Europe’s big nations remained non-committal

The European Commission was left with no option but to extend the licence of glyphosate by 18 months after major member states—France, Germany and Italy—abstained from voting on the issue. The Commission had proposed to extend the authorisation of glyphosate until the European Chemicals Agency could present its own assessment of the effects of the chemical.

Germany abstained from voting with its own government being split over the use of glyphosate. France’s environment minister Ségolène Royal had openly declared that the country would “hold firm against glyphosate”, but stayed away from the vote. Malta was the only country to vote against the proposal and those that voted in favour of the extension were not enough to fulfill the 55 per cent population threshold. With no clear decision, the Commission had to go ahead with the extension.
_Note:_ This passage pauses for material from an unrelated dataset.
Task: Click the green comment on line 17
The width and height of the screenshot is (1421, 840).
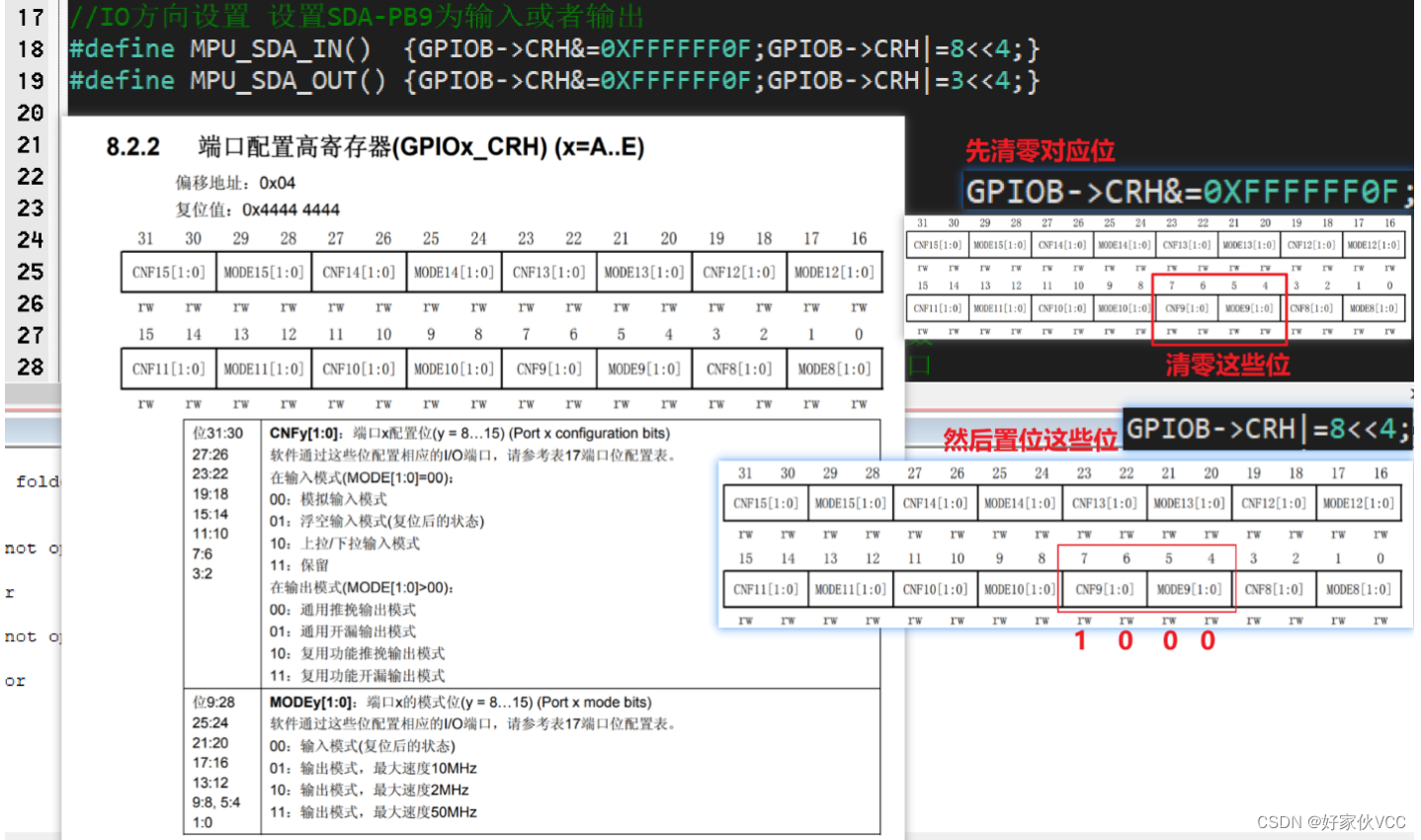Action: [356, 15]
The extension has sparked an outcry among activists and organisations opposed to glyphosate. “This reckless decision was driven by a Commission that has lost touch with European citizens, quietly backed by many national governments,” said Greenpeace, an international environmental non-profit. It called on the European Commission and EU member states to start preparing a glyphosate exit plan as soon as possible.

Monsanto, on its part, has expressed disappointment that the Commission gave only a temporary extension. “Glyphosate meets or exceeds all requirements for renewal under European law and regulation. The overwhelming majority of scientific evidence and the EU’s own regulatory agencies have declared glyphosate safe for use,” said Philip W Miller, Monsanto’s vice president of global regulatory and governmental affairs, in a statement. “Monsanto urges the European Commission to present without further undue delays a proposal for a full renewal under the regulatory framework.”

Bernstein senior analyst Jonas Oxgaard had estimated that Monsanto could lose up to US $100 million in earnings if the EU were to halt glyphosate sales, according to a Reuters report.